At hospitals, waste disposal, hygiene, and the high energy requirements place exacting demands on environmental management.

In the area of waste disposal, the goal is a cost-efficient and environmentally compatible solution. We see waste management as a process that begins already at the purchasing stage and ends with systematic recycling, for example, recycling solvents or the resale of infusion glass bottles. All waste materials are recorded using a standardized system and are classified into corresponding waste categories. We use this data, for instance, as a basis for deciding whether to conclude contracts with regional waste management companies or to have a Group-wide contract with one company.

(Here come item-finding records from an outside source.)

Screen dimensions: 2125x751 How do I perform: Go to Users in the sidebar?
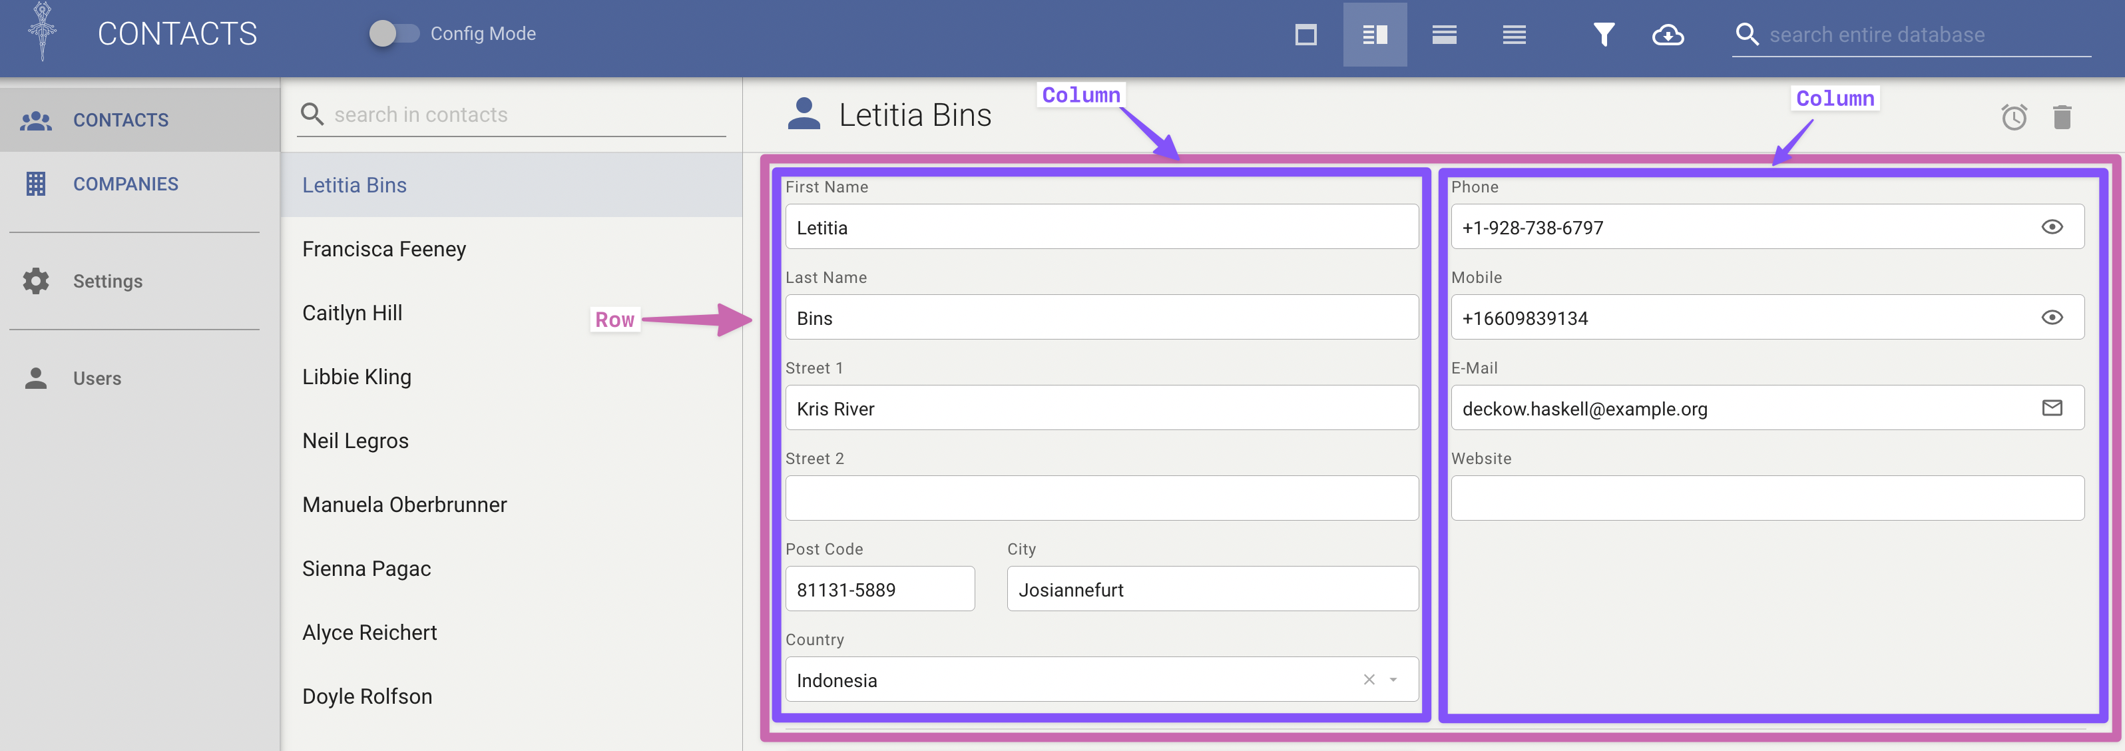(x=97, y=379)
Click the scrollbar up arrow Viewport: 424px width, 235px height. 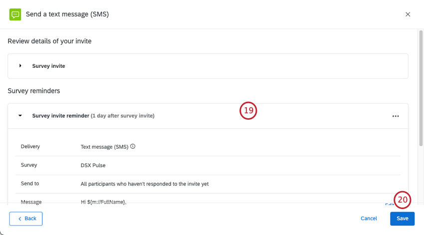(x=421, y=32)
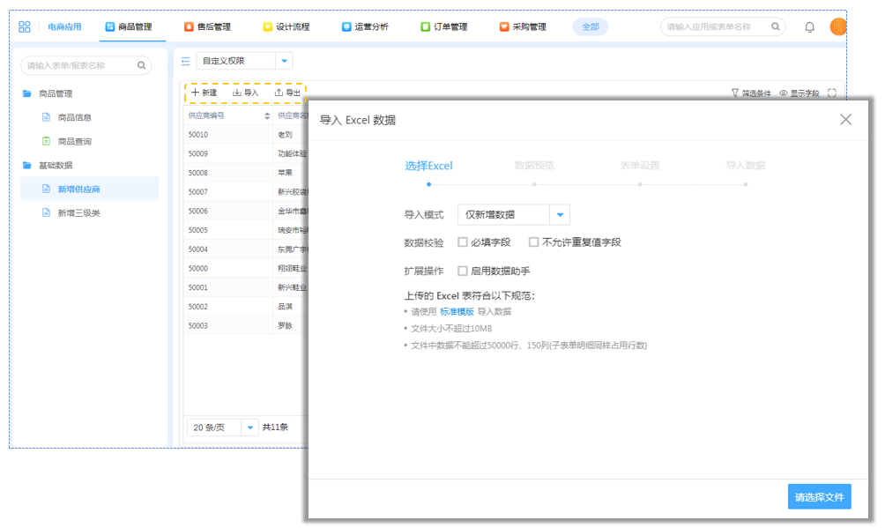The width and height of the screenshot is (885, 528).
Task: Click the search magnifier in top search bar
Action: click(776, 27)
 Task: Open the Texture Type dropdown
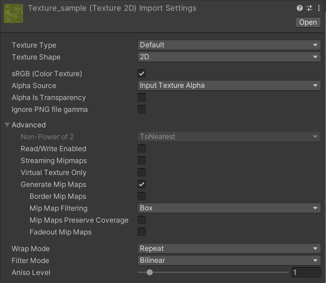[229, 45]
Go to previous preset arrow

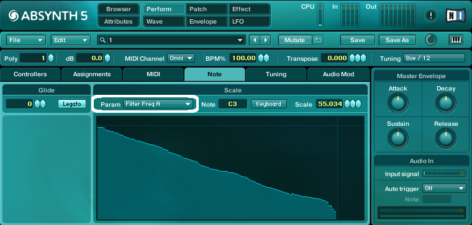(255, 40)
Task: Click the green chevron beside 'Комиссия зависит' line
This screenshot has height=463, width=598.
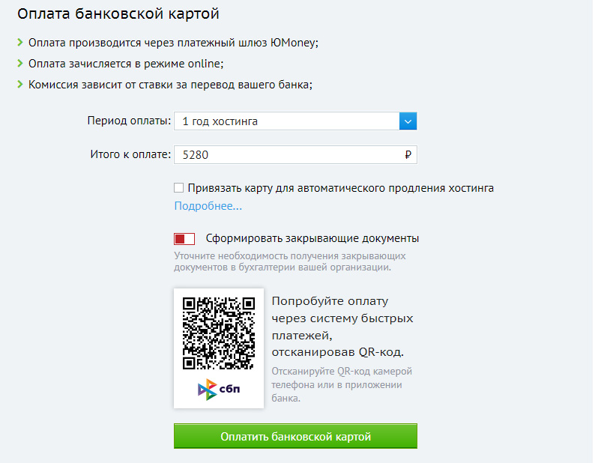Action: [x=20, y=85]
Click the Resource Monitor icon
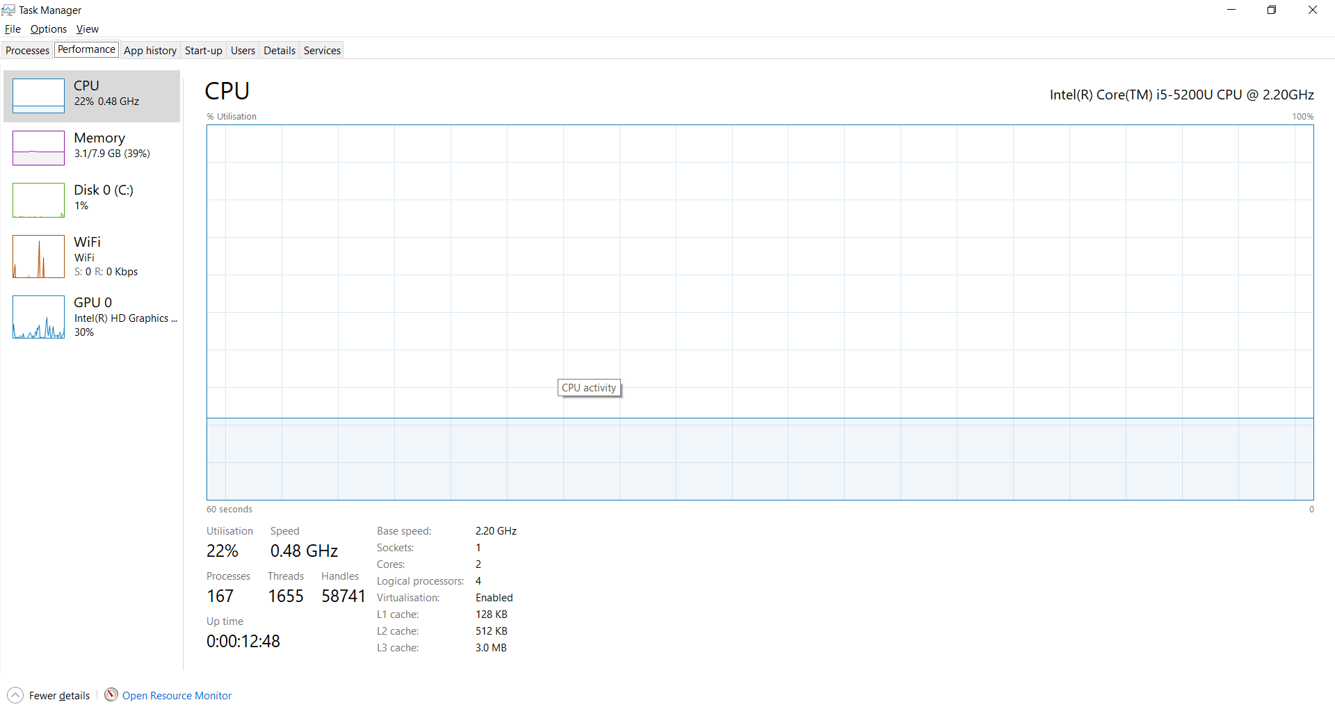 tap(111, 694)
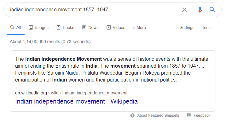232x124 pixels.
Task: Click the Images tab picture icon
Action: pos(31,27)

More and more disposable articles are being used in the medical products at hospitals. However, this is not necessarily at the expense of environmental protection. Disposable covers in the operating theater, for instance, have a better environmental impact than reusable ones. This is because their production and preparation for reuse consumes more energy than that required to produce and dispose of covers that are only used once. Moreover, surfactants and other chemicals are necessary to disinfect those products and harm the environment.

Hygiene requirements place limits on the use of regenerative energy sources at hospitals. Solar energy-based water heating systems, for instance, are not a feasible solution for hospitals, in our view. The temperature level of the heat produced, unlike that of conventionally produced heat, provides ideal conditions for the spread of Legionella bacteria. The contamination of drinking water with Legionella can have fatal consequences for patients whose immune system is impaired. For this reason, HELIOS does not use solar energy at its clinics.

A major source of energy consumption at hospitals is the need for air-conditioning in the working areas and in patients’ rooms. For instance, medical equipment that generates heat, such as a magnetic resonance tomograph, needs to be cooled. The structural condition of a hospital building also has an important influence on energy consumption. HELIOS invests in environmental protection on an ongoing basis through structural measures. All new construction projects and modernizations conform to the latest standards of efficient heat insulation. In 2009, € 82 million was spent on maintenance (2008: € 75 million).

HELIOS sources the energy for all the Group’s 61 clinics centrally through an online purchasing platform. This platform not only supplies data on consumption at the clinics, but also benchmarks that enable higher-than-average levels of energy consumption to be detected.

A pilot environmental and energy-saving project launched at the HELIOS site Bad Berleburg in 2008 was continued. Under this project HELIOS highlighted numerous ways in which energy could be saved in order to encourage staff to be environmentally conscious. HELIOS achieved significant savings in the project’s first year. Gas consumption was reduced by about 13 %, to which structural measures to improve the insulation of the buildings also contributed. Electricity consumption was reduced by 8 %, thanks mainly to this environmental awareness drive. HELIOS is considering whether to roll out the campaign to other HELIOS clinics.